I use almost the exact same method to setup the proxy for our apache hosted applications as well. We use a folder based convention on the PHP websites that we are serving and it uses the following configuration:
VirtualDocumentRoot /var/www/%-2.0.%-1/%-3+/
VirtualScriptAlias /var/www/%-2.0.%-1/%-3+/cgi-bin/
This essentially allows us to map domains to folders using the following structure.
http://sub.domain.com/ = /var/www/domain.com/sub/
There is no additional configuration needed to add or remove sites. This is very close to what I am currently using to proxy both apache and node sites. I am able to add new node and new apache sites without modifying this proxy application.
proxy.js
var fs = require('fs');
var httpProxy = require('http-proxy');
var proxyTable = [];
// Map apache proxies
fs.readdirSync('/var/www/').forEach(function(domain) {
fs.readdirSync('/var/www/' + domain).forEach(function(path) {
var fqd = domain + '/' + path;
var port = fs.readFileSync('port', 'ascii');
proxyTable[fqd] = fqd + ':' + 8080;
});
});
// Map node proxies
fs.readdirSync('/var/www-node/').forEach(function(domain) {
var map = fs.readFileSync('map.json', 'ascii');
proxyTable.[map.path] = '127.0.0.1:' + map.port;
});
var options = {
router: proxyTable
};
var proxyServer = httpProxy.createServer(options);
proxyServer.listen(80);
In the future, I will probably decouple the path from the port that the application is listening on, but this configuration allows me to build the proxy map automatically with very little work. Hopefully this helps.
I took some inspiration from #uglymunky and wrote a chef script to do this on Ubuntu.
With this script you can install express and apache with vhost support on a single server using 1 line after you pull down my chef project from github
https://github.com/toranb/ubuntu-web-server
If you have git installed and you pull it down you can kick it off like so ...

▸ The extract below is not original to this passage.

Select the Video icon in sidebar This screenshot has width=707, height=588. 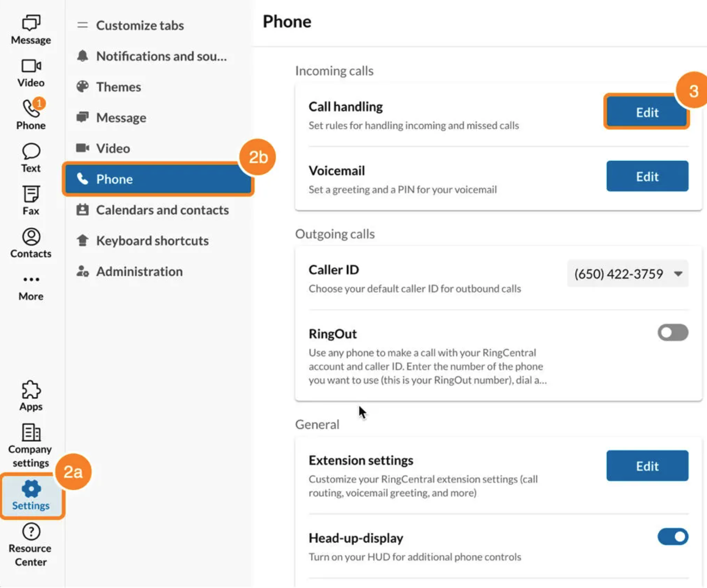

sudo ./install.sh configuration.json
This does require Ubuntu 12.04 or greater as I took advantage of an upstart script to start node when you reboot the machine
When the script is finished you will have a working ubuntu web server with express to run any node apps you configured, along side apache to run any wsgi apps you configured
I'm working on an extremely minimal and to the point library that can be totally segregated from your projects. Basically the idea would be run this independently on your servers and don't ever worry about having to bundle this in your projects how you would with connect.
Take a look at the config.json file to see how simple it actually is to setup.
I was looking for this and I did find a few things but they didn't support everything I needed which specifically is HTTPS, WS and WSS!
Right now the library I wrote only works for HTTP. But in the next few days I hope to have it finished and working for HTTPS, WS and WSS as well.